EXERCISE INSTRUCTIONS: Please quote exactly the opening lines of the data, from the first line to the one where "Viewport: 1024px width, 644px height." appears.

INFORMATION GIVEN:

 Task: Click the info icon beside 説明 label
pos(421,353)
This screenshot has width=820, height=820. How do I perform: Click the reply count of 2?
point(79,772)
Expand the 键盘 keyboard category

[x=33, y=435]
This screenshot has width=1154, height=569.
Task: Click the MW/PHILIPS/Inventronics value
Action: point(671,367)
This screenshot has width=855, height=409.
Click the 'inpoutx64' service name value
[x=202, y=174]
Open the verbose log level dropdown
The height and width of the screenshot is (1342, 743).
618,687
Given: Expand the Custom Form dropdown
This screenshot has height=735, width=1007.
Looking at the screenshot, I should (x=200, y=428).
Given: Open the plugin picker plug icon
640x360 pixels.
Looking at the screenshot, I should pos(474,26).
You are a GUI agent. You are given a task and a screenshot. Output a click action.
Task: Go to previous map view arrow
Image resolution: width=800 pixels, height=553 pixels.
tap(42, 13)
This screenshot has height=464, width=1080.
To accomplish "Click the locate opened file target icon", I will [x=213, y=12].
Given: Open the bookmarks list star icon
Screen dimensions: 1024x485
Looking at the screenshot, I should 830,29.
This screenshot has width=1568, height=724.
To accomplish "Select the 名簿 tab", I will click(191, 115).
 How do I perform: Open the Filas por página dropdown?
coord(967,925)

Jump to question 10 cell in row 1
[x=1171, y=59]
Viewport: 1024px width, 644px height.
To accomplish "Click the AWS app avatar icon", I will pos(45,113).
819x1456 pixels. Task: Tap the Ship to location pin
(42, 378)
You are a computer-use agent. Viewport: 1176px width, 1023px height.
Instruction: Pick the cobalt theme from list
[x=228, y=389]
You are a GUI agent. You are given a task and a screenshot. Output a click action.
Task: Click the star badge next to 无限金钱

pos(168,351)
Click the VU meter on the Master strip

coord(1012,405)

ANSWER BOX:
 Task: Click the info icon beside 説明 label
pos(421,353)
This screenshot has width=820, height=820. How do I perform: Click the reply count of 2?
point(79,772)
Expand the 键盘 keyboard category

[x=33, y=435]
This screenshot has width=1154, height=569.
Task: Click the MW/PHILIPS/Inventronics value
Action: point(671,367)
This screenshot has width=855, height=409.
Click the 'inpoutx64' service name value
[x=202, y=174]
Open the verbose log level dropdown
The height and width of the screenshot is (1342, 743).
618,687
Given: Expand the Custom Form dropdown
This screenshot has height=735, width=1007.
Looking at the screenshot, I should (x=200, y=428).
Given: Open the plugin picker plug icon
640x360 pixels.
Looking at the screenshot, I should pos(474,26).
You are a GUI agent. You are given a task and a screenshot. Output a click action.
Task: Go to previous map view arrow
Image resolution: width=800 pixels, height=553 pixels.
tap(42, 13)
This screenshot has height=464, width=1080.
To accomplish "Click the locate opened file target icon", I will [x=213, y=12].
Given: Open the bookmarks list star icon
Screen dimensions: 1024x485
Looking at the screenshot, I should 830,29.
This screenshot has width=1568, height=724.
To accomplish "Select the 名簿 tab", I will click(191, 115).
 How do I perform: Open the Filas por página dropdown?
coord(967,925)

Jump to question 10 cell in row 1
[x=1171, y=59]
Viewport: 1024px width, 644px height.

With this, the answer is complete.